Again, she nodded. “I was investigating another case when you two cropped up on the CCTV footage. Seeing her alive months after she’d ‘disappeared’ raised a lot of questions.
And I started to wonder if she’d heard or seen something.
Something that would send her into hiding.
Something that might help me unravel this puzzle and find out what really happened to Liza. ”
“And that’s why you want to talk with her.”
It wasn’t a question, but she nodded.
He got it now. He understood why she’d pushed him.
And he understood why she didn’t push him now.
Tonight wasn’t one for answers. Maybe it had started that way for her.
Most likely, she’d come with the intention of demanding information.
But now, with both of them reeling from their conversation, neither asked or offered any more from each other.
A few minutes of silence passed, then she rose. He followed suit. “I, um…”
He’d never seen Callie unsure, and while he didn’t like it, he also didn’t have it in him to fix it.
“I think it might be better for me to leave. Maybe we can talk again…”
“In a few days?”
She hesitated, then nodded.
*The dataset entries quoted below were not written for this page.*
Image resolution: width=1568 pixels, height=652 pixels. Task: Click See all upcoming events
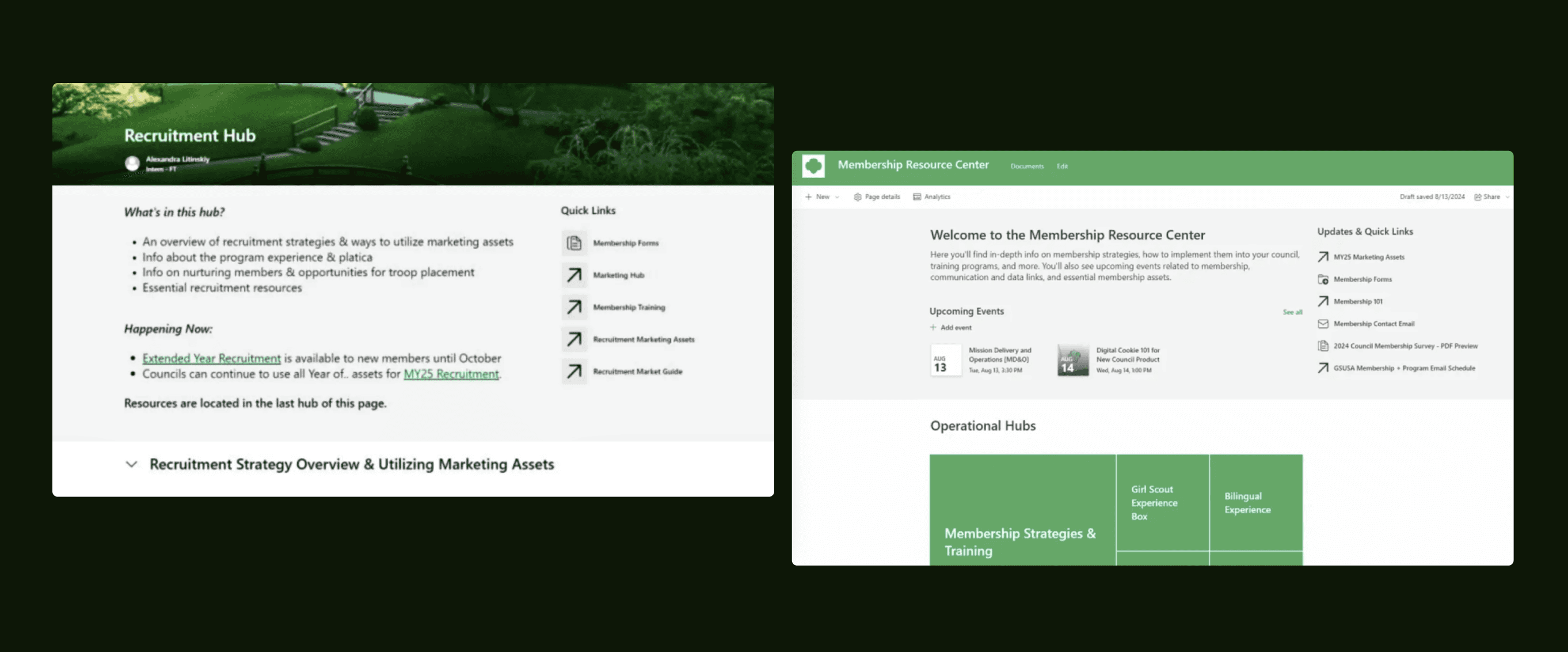pyautogui.click(x=1292, y=312)
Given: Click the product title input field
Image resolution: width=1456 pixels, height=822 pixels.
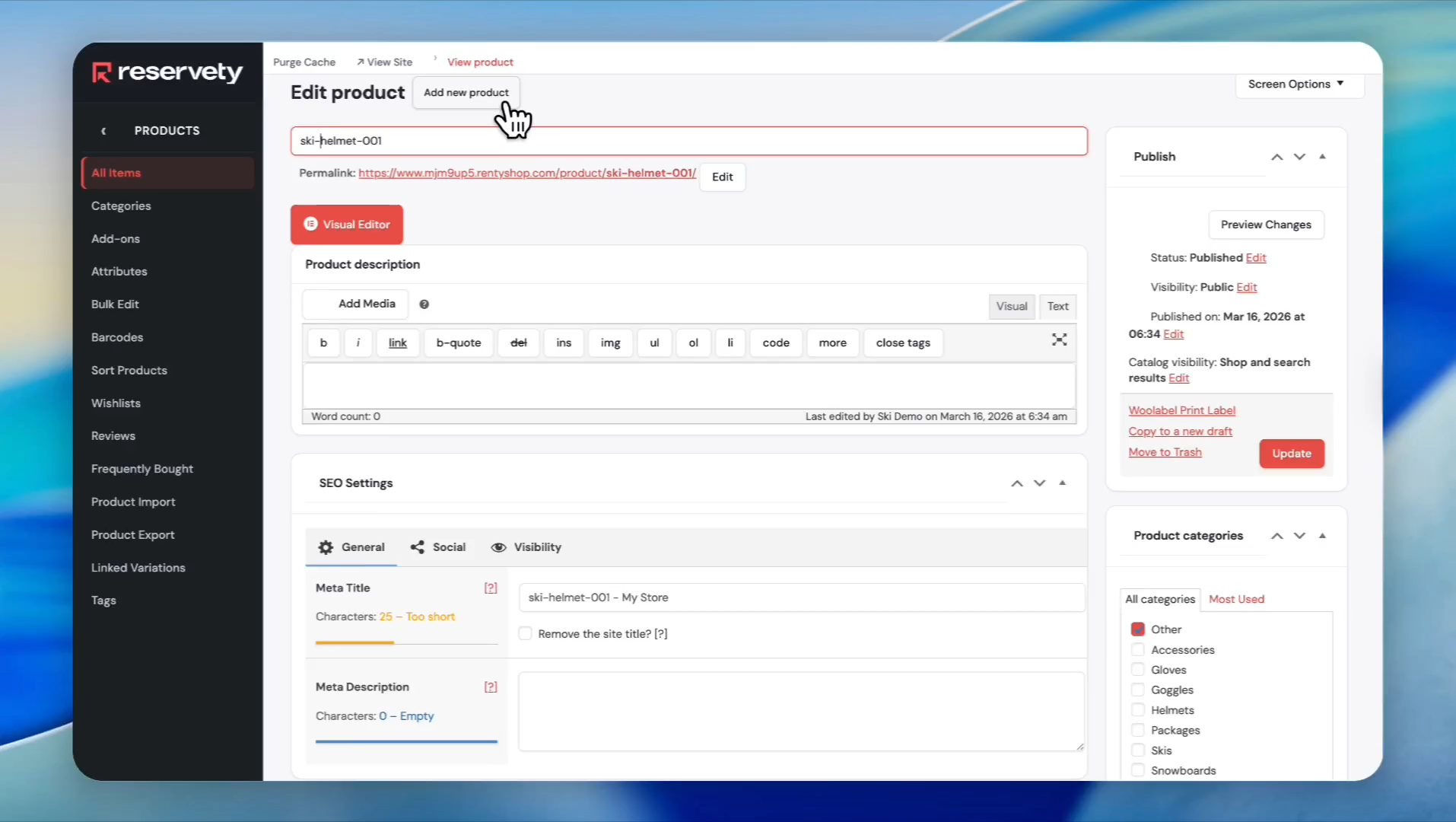Looking at the screenshot, I should (688, 141).
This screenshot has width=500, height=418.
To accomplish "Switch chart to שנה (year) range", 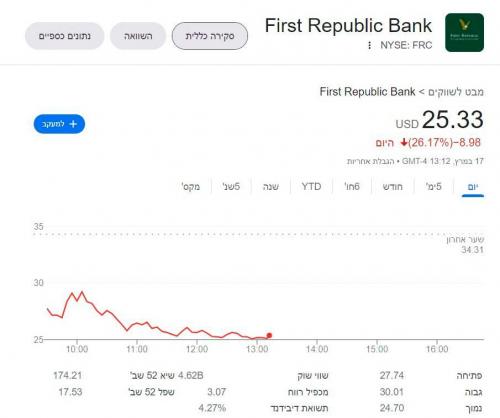I will 271,187.
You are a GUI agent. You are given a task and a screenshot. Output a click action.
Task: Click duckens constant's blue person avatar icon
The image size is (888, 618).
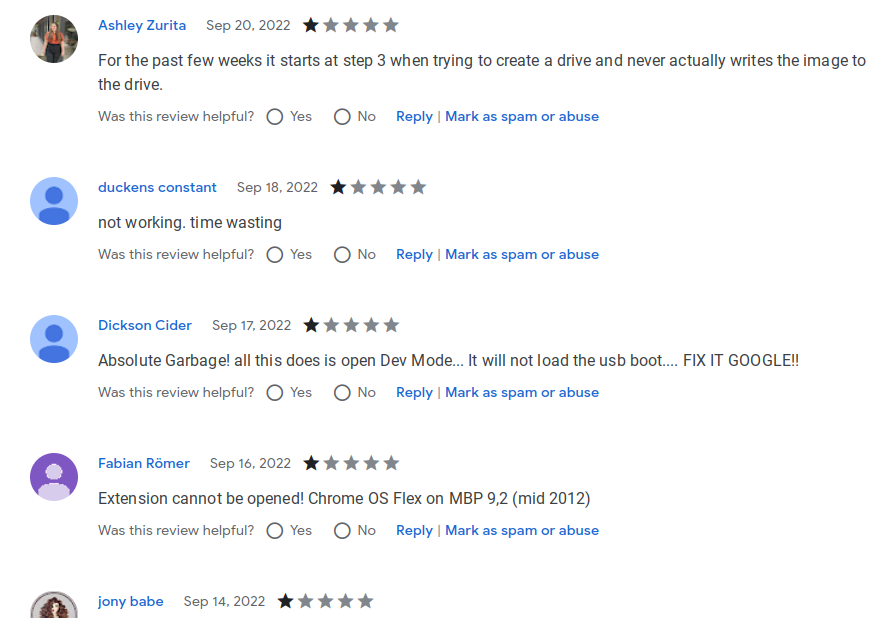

He walked over and took her jacket from the hook, her gaze darting away from his when he handed it to her. Without a word, she pulled it on, and he followed her to the door. She paused on his porch and met his eye.
“I meant what I said, Gabriel. I wish I’d never said the things I said, but I’ve never been so terrified in my life.
For you. I wouldn’t change the rest because of that.
My parents would have destroyed you, and I couldn’t have that.
You deserved so much more, and my sixteen-year-old self did what I could to make sure you had that chance.
But I’m sorry, so sorry for the way it happened. ”
And with that, she turned and walked away.
He was still standing in the door long after her taillights disappeared down the road.